Storm Ashley was forecast for days. You know how it is here in November — the lads on the radio getting that little tremble of excitement in their voices, naming the thing like it's a racehorse, telling you to bring in the wheelie bins and check on your elderly neighbours. I brought in the bins. I did NOT think the night would go the way it went.
We almost didn't have the session at all. Mick texted me about six o'clock — "you mad enough to go out in this?" — and I texted back "obviously" because of course I was. It's a Tuesday. We always do the Tuesday. A bit of weather was never going to keep me off my own stool in the corner. So down I went, head bent into it, the rain coming sideways off the Fergus the way it does, and by the time I got into the snug I was wringing wet and grinning like an eejit.

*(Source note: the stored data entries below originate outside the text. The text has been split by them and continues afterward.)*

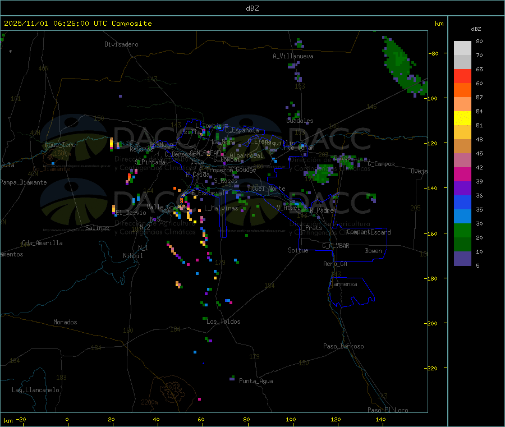Select the indigo swatch at legend bottom

462,259
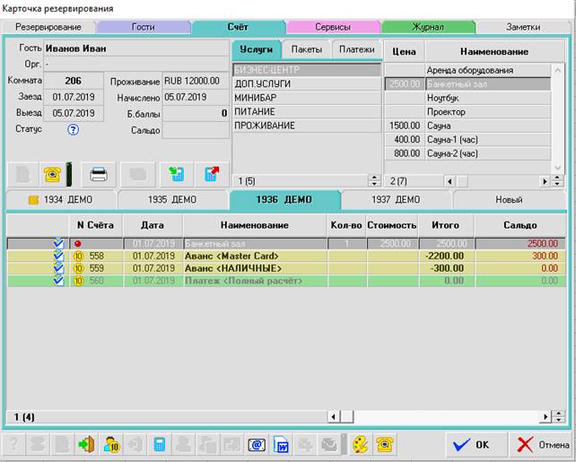Click the Word document icon in bottom toolbar
576x462 pixels.
[x=281, y=443]
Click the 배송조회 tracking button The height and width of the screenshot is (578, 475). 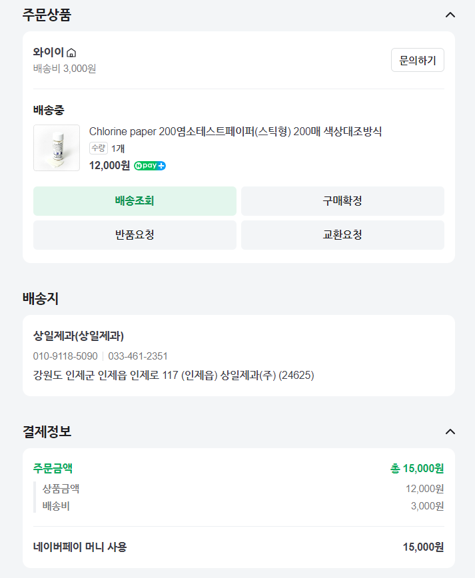coord(135,201)
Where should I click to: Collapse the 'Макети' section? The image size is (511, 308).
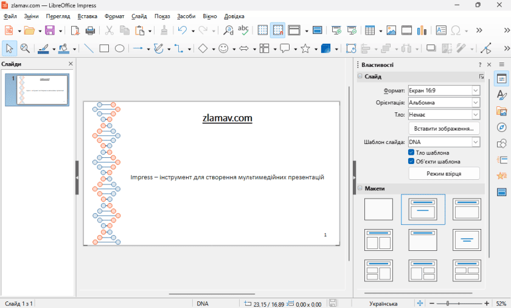[x=360, y=188]
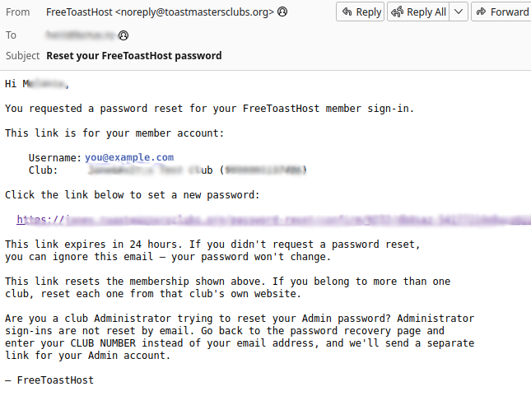Click the To header label
The image size is (531, 396).
point(11,35)
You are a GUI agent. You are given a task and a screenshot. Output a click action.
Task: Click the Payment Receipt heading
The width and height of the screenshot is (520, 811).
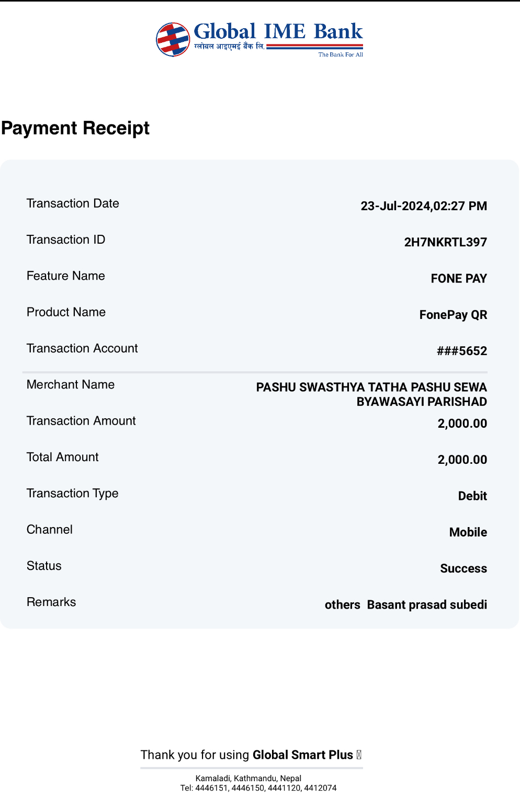pos(75,128)
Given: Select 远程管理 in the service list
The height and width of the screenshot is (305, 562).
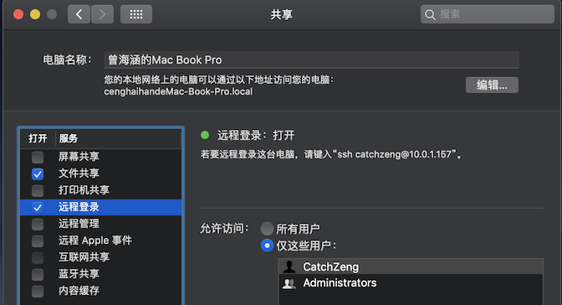Looking at the screenshot, I should click(100, 224).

There were nine of us. Small crowd, but a good one — the diehards. Mick on the guitar (no tuner, naturally, he'd sooner lose a finger), Fiona had driven over from Corofin with the fiddle in the back seat, young Eoin who's only learning the bodhrán and is fierce earnest about it, a couple of the regulars, and a German couple who'd wandered in off the road looking for shelter and a pint and got considerably more than they bargained for. God love them.
We were maybe an hour in. The fire was going, the place was warm, and we'd just rolled into the bog. We were at the FLEA. The flea on the feather, the feather on the bird — you know the verse, the whole room stacking it up breath by breath, everyone leaning in because by the flea you have to go fast or the whole thing collapses. And right there. Right on "and the flea on the—"
The lights went.
Not a flicker. GONE. The whole pub, the whole street, the whole road as far as you could see out the window — black. The fridge behind the bar stopped its hum and you suddenly heard how loud it had been all along. Somebody's pint glass clinked. Someone said a word I won't repeat. And there was that half-second where you genuinely don't know what's going to happen, where the room is deciding whether it's annoyed or delighted.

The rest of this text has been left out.